Man and dog have been living together happily for ages and ages.
But maybe that sentiment needs to be modified a bit.
Man and dog have usually, though not always, lived happily together.
There are sometimes unpleasant events that take a bite out of their household harmony, like when the dog relieves itself on the rubber tree plant, or leaps onto the dinner table and devours every unguarded morsel in its path, or when it lavishes its sloppy affections on defenseless visitors.
Effective dog training is essential in these and other situations. For those wondering where they can find someone to do the training or teach them to do the training themselves, there are a number of good, professional trainers within the range of The Daily Star readership. Three of them revealed some professional insights and principals behind their successful practices.
One was Dr. Joan Puritz, a veterinarian who has worked with dogs for more than 20 years. She is the owner and director of the Crescent Pet Lodge and Animal Hospital in Oneonta. She was grooming neighborhood dogs at the age of 9. “I’ve just always loved animals,” Puritz said.
Asked to identify the most important “do’s” and “don’ts” in dog training, she cited socialization at an early age as the most vital “do.”
“Animals must learn to have healthy interactions with other animals and with people,” Puritz said. “It’s like with raising children. You can’t just let them run amok. If you did that, they wouldn’t grow up to be very good people, socially.”
top her “do not” list, Puritz named the practice of relying strictly on discipline to shape a dog’s behavior.
“Discipline is important, but it isn’t everything,” she asserted. “When they are good, you need to reward them.”
When you take your dog for a walk, she suggested, it is important that the dog learn to stay on leash and not jump up on people. But, it is also wise for you to show your pet that you appreciate its cooperation by giving it some little treat.

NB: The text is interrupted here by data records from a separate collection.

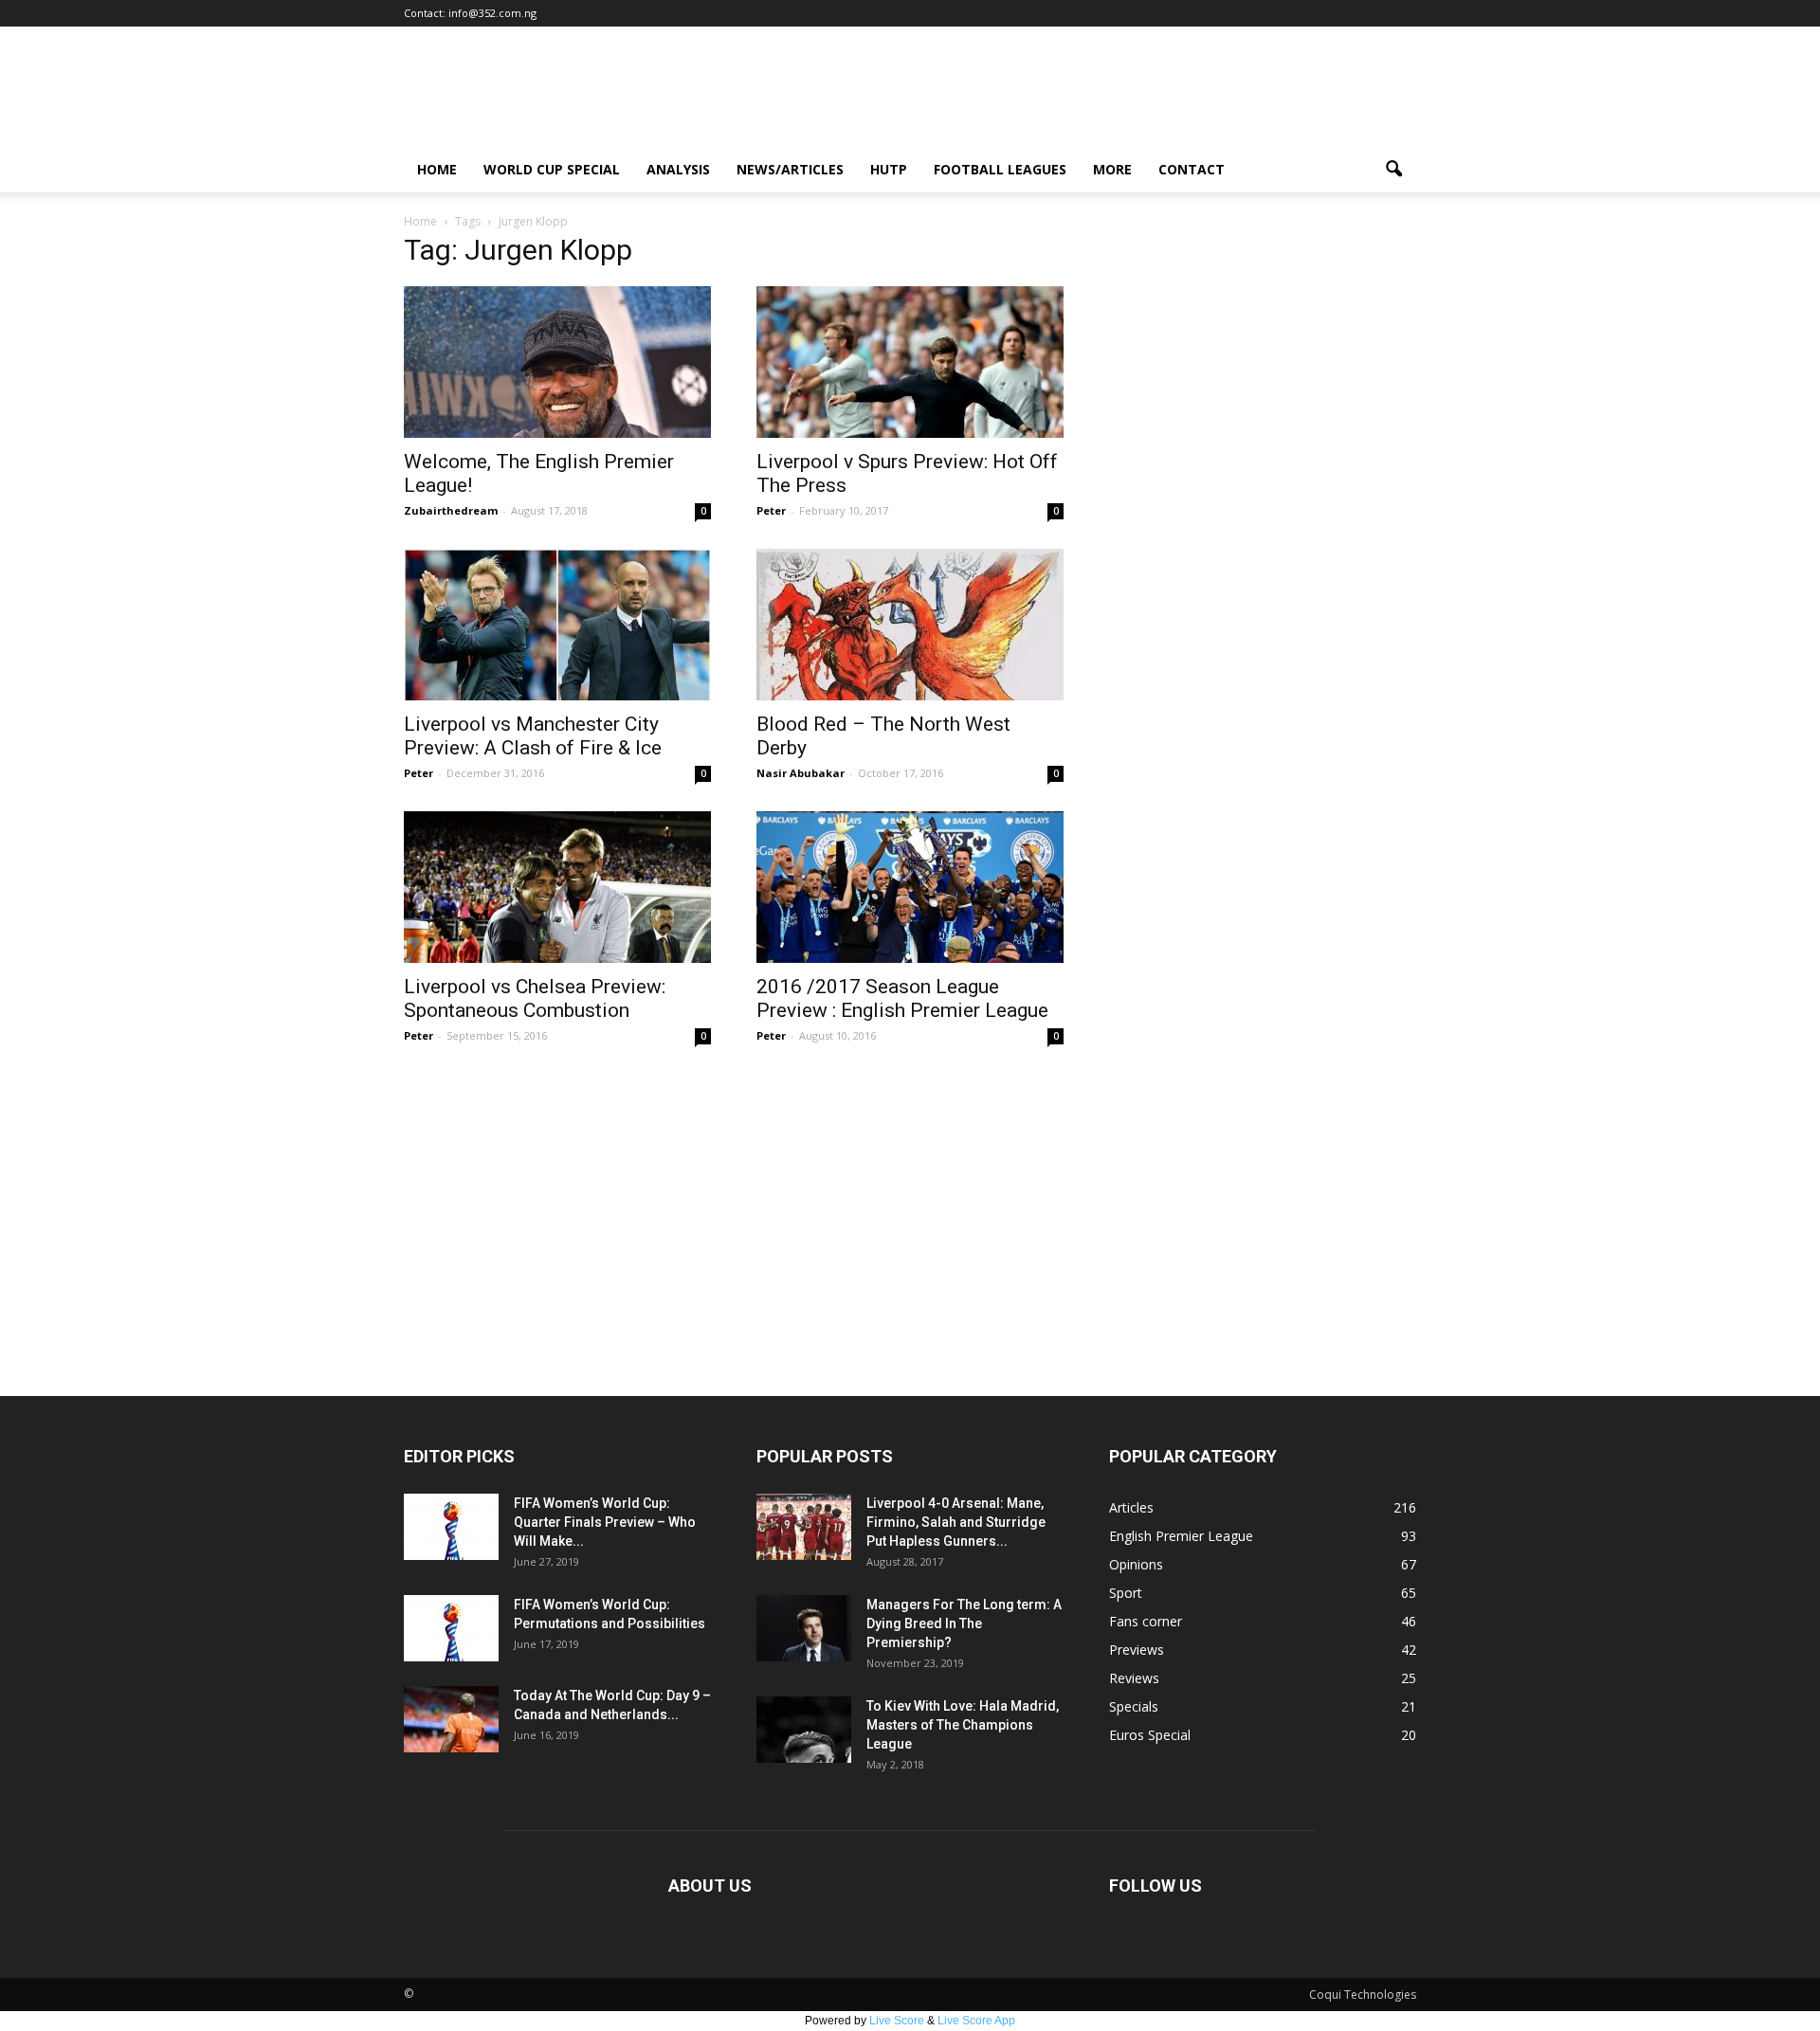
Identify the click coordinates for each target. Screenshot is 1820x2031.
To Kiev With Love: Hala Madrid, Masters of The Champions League (962, 1724)
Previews (1136, 1650)
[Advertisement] (910, 1254)
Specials (1133, 1706)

While we’re on the subject of a dog’s needs, they also require more than a smattering of attention, play and affection.
Puritz was asked for tips on housebreaking a dog. “Do not let it out of your sight,” she responded. “If the dog is soiling in the house, that’s because it’s out of your sight. So, if you watch it all the time it’s inside the house, your dog won’t have the opportunity to go behind the couch and piddle.”
She added frequent walking to the “do” list, specifying that dogs should be taken on jaunts when they wakeup in the morning, as well as after playing and after eating.
One more item on the Puritz “do not” list is punishing an animal for an offense too long after the fact. A canine needs to be disciplined right after a mishap so that it knows what it did wrong.
A different perspective on dog training was offered by Karen Miller, a certified professional dog trainer. Miller owns and operates Town & Country Canine, in Jefferson. Her approach to training is reward-based.
“You reward your dogs for doing the right things,” she explained. “You prevent or manage them from doing the wrong things.”
Miller gave an example of the reward-based system being used to stop a dog from jumping up. “You need to keep your dog on a leash and teach it to sit,” she said. “It’s called teaching an incompatible behavior. You want to teach it what to do instead of what not to do.”
So, rather than punishing the dog when it jumps, a reward-based trainer will give it a treat when it does the desirable thing, sits in this case. The sitting position prevents the dog from jumping for a moment.
“So, first you teach the dog a good sit. Then, if someone says, ‘Hi’ to the dog and the dog jumps, the person walks away until the dog sits again, at which point the person approaches once more. So, the reward for sitting, in this case, is that the dog gets to meet the person. Jumping makes the person go away.”
The dog training principals of Jennifer Wilhelm, a professional trainer affiliated with Grand Gorge Animal Hospital, seemed very similar
to those of Karen Miller and the reward-based system. She was asked what she does when a dog is not relieving itself where she wants it to do so.
“I set the dog up to succeed,” she explained. “I take it to the place where I want it to eliminate and reward it as soon as it goes there. I use a special reward that I don’t give it at any other time, so it really makes an impact: ‘Cheese’ means that you get cheese if you eliminate in the right place. Then I set up the environment so that the dog doesn’t have the opportunity to eliminate in an inappropriate place.
“Actually, I have a puppy right now that I’m in middle of house training,” Wilhelm said. “Either he gets tethered to me when I can’t watch him, or I keep him in his crate if he hasn’t gone in the designated place after 20 minutes.”
She takes him out of the crate and tries again after another 20 minutes. With puppies especially, you have to keep an eye on them for signs that they’re ready to go. “Make sure you’re letting them out to eliminate after eating, drinking and then multiple other times during the day.”
To break a dog of the jumping habit, Wilhelm recommends teaching them to sit. “A dog can’t jump on you when it’s sitting,” she stated. “I teach them to greet people sitting.”
Small differences aside, all three trainers seem to agree that a combination of affection, rewards and diligence in preventing unwanted behaviors is the recipe for a well-behaved dog.